A associação ambientalista Almargem alertou para a situação “grave e próxima do colapso” na gestão de resíduos sólidos urbanos (RSU) no Algarve, no âmbito da Consulta Pública do Estudo de Impacte Ambiental (EIA) do Aterro Sanitário do Sotavento, a decorrer até 4 de fevereiro.
Segundo a Almargem, o projeto em consulta pública prevê “o alargamento de mais uma célula de receção de RSU”, repetindo uma estratégia que considera “falhada”, assente na expansão contínua de aterros em vez da resolução estrutural do problema dos resíduos na região.
Neste contexto, a associação promoveu, no passado dia 29 de janeiro, na Cortelha, uma sessão de informação e apoio à participação pública, envolvendo a população local e regional. De acordo com a Almargem, o diagnóstico recolhido “é grave, perturbador e revelador de uma situação próxima do colapso”.
Populações residentes nas imediações dos aterros “são as mais prejudicadas”
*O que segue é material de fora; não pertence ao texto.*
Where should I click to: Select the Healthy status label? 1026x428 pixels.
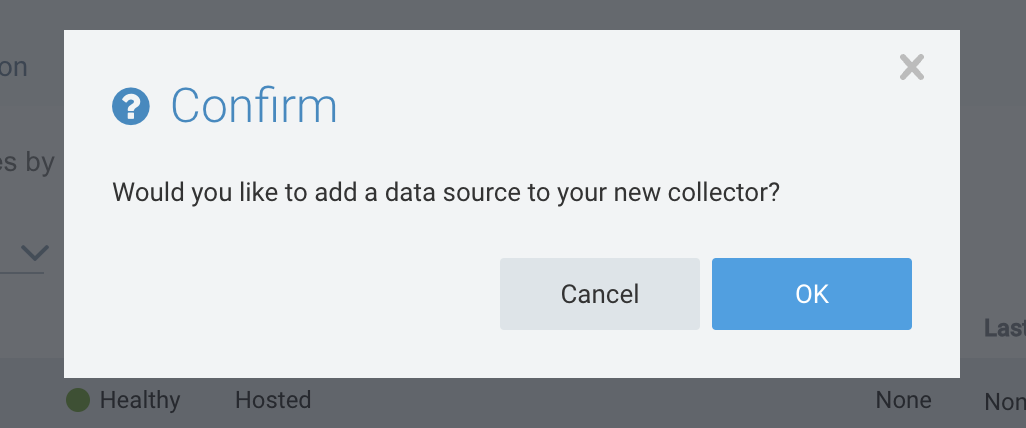coord(140,401)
A associação sublinha que as populações residentes nas imediações dos aterros “são as mais prejudicadas”, vivendo num cenário de “desespero, cansaço e profunda desilusão”, causado tanto pela poluição diária como pelo incumprimento reiterado de promessas por parte das entidades responsáveis.
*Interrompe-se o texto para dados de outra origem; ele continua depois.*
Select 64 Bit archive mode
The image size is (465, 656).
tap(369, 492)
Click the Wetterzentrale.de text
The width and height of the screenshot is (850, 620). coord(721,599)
A descrença é tal que, segundo a Almargem, muitos moradores já não acreditam que a Consulta Pública possa alterar a sua realidade, admitindo mesmo recorrer a formas de luta mais drásticas.
Entre os impactos identificados contam-se a circulação constante de veículos pesados na aldeia da Cortelha, a poluição das linhas de água, maus cheiros persistentes e a dispersão de plásticos e papel por quilómetros. “Até o motocross não se aguentou”, lamentam os moradores.

A Almargem recorda que persistem situações “claramente ilegais e inaceitáveis”, como a deposição contínua de matéria orgânica em aterro sem triagem prévia, a ineficácia da compactação dos resíduos e uma taxa de deposição em aterro no Algarve de cerca de 81,9%, muito acima da média nacional.
Para a associação, “não faltam leis, estudos ou recursos financeiros”, mas sim “ação, visão e coragem política”, apelando a que autarquias, AMAL e a empresa concessionária ALGAR assumam responsabilidades.
A Almargem considera este contributo “modesto, mas firme”, defendendo uma mudança urgente na gestão dos RSU e alertando que “o Algarve não pode afirmar-se como destino turístico de excelência enquanto mantém práticas indignas de um território europeu do século XXI”.